Task goal: An unchanged copy of each entry below is needed; keep the pictures out of it.

(Excerpts from a dataset)
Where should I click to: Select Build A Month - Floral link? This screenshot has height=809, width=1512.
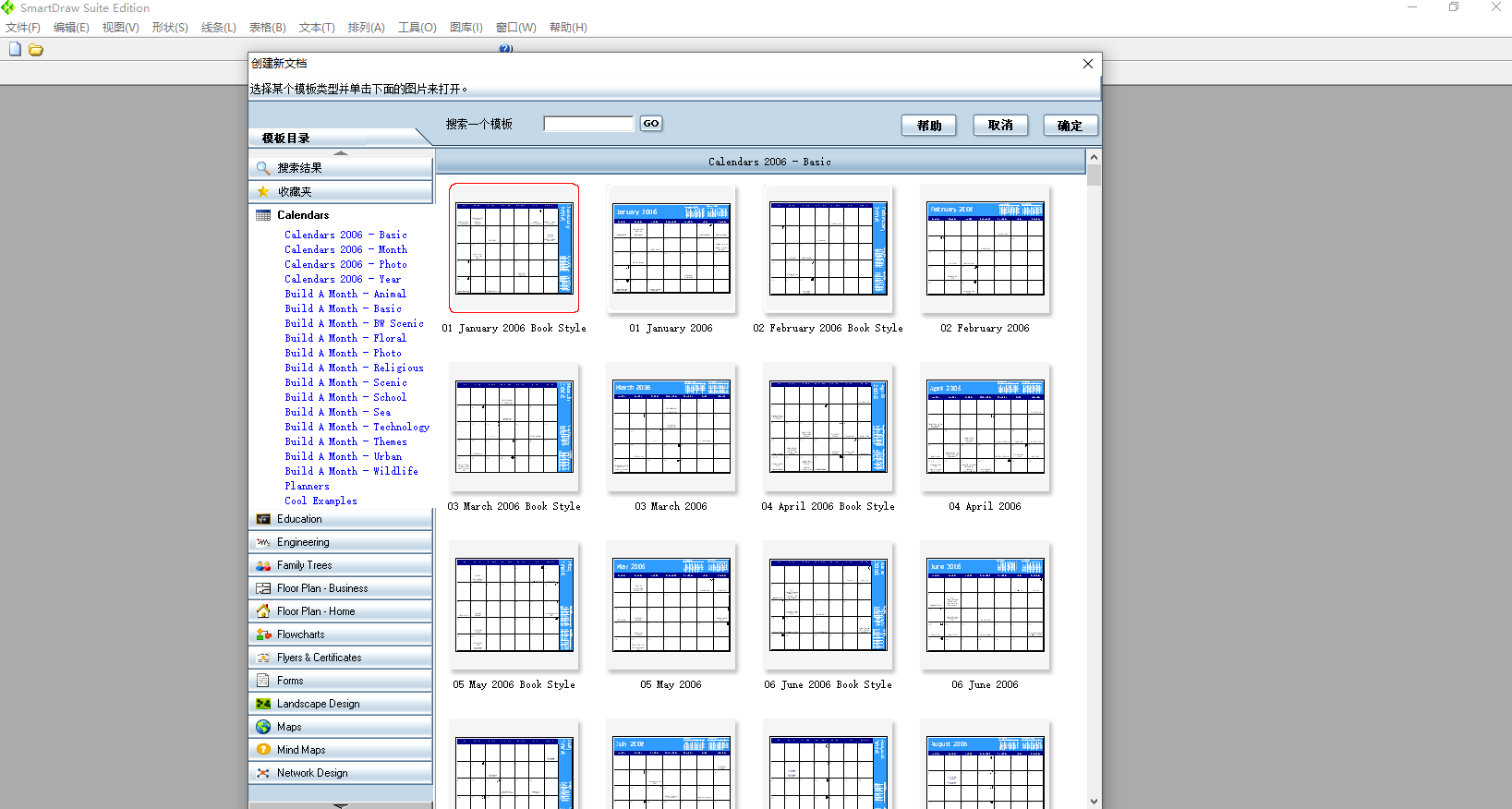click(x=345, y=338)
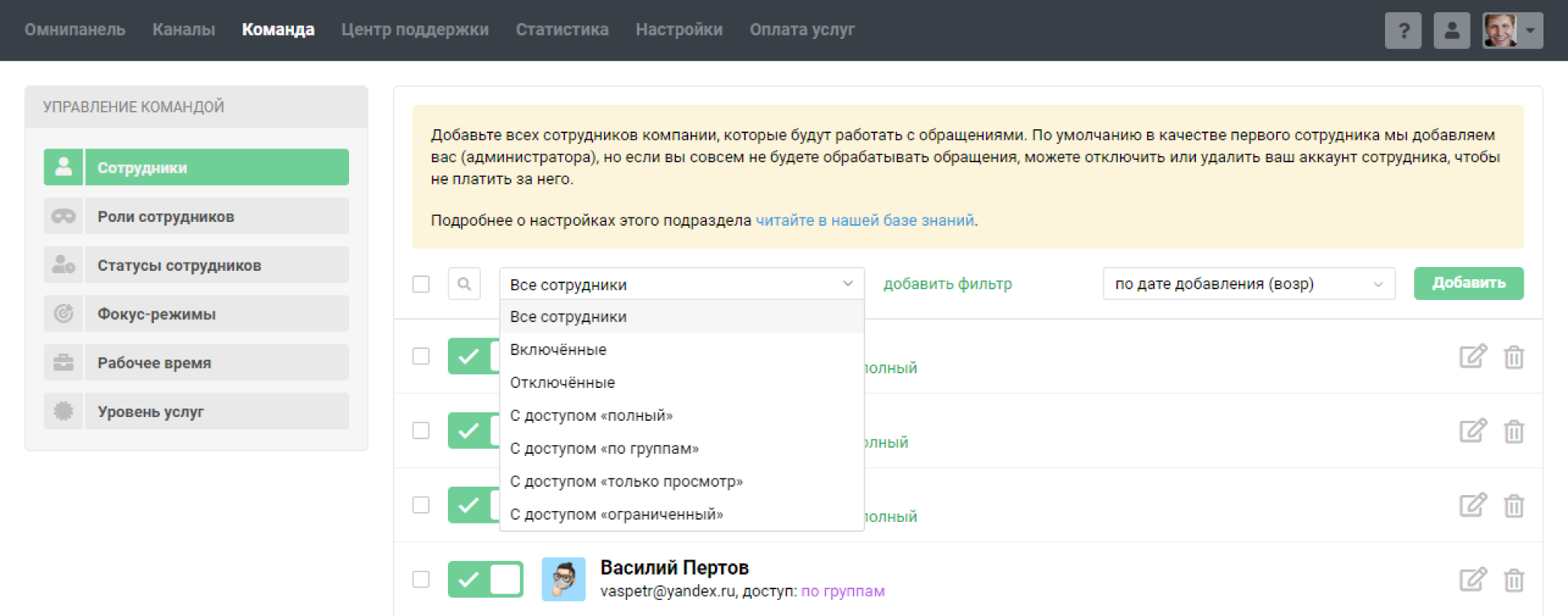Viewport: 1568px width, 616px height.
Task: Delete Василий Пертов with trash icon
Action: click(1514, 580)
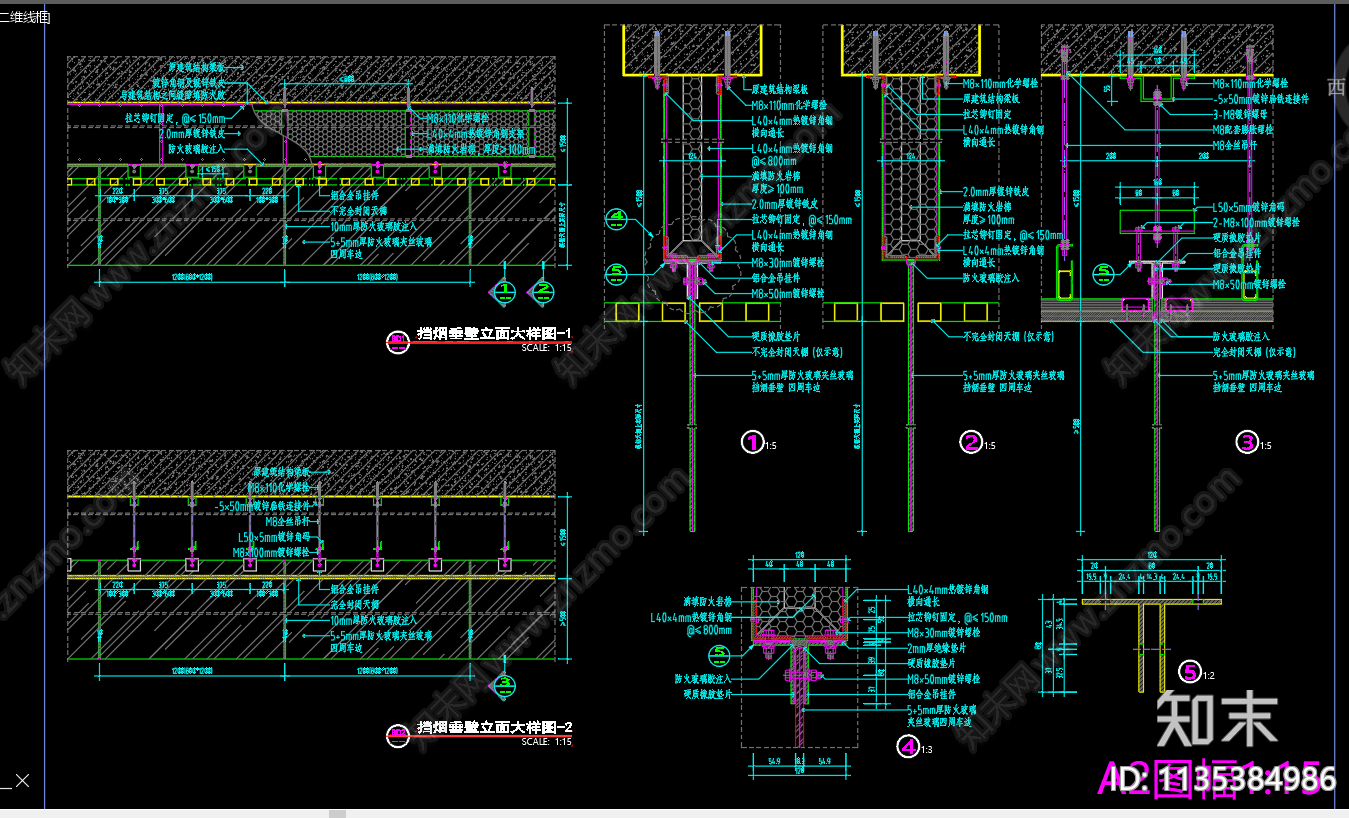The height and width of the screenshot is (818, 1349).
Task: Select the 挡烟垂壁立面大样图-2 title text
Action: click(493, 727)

Answer:
Where should I click to: Select Build A Month - Floral link? This screenshot has height=809, width=1512.
click(x=345, y=338)
Viewport: 1568px width, 616px height.
Task: Delete Василий Пертов with trash icon
Action: click(1514, 580)
The height and width of the screenshot is (818, 1349).
Task: Select the 挡烟垂壁立面大样图-2 title text
Action: click(493, 727)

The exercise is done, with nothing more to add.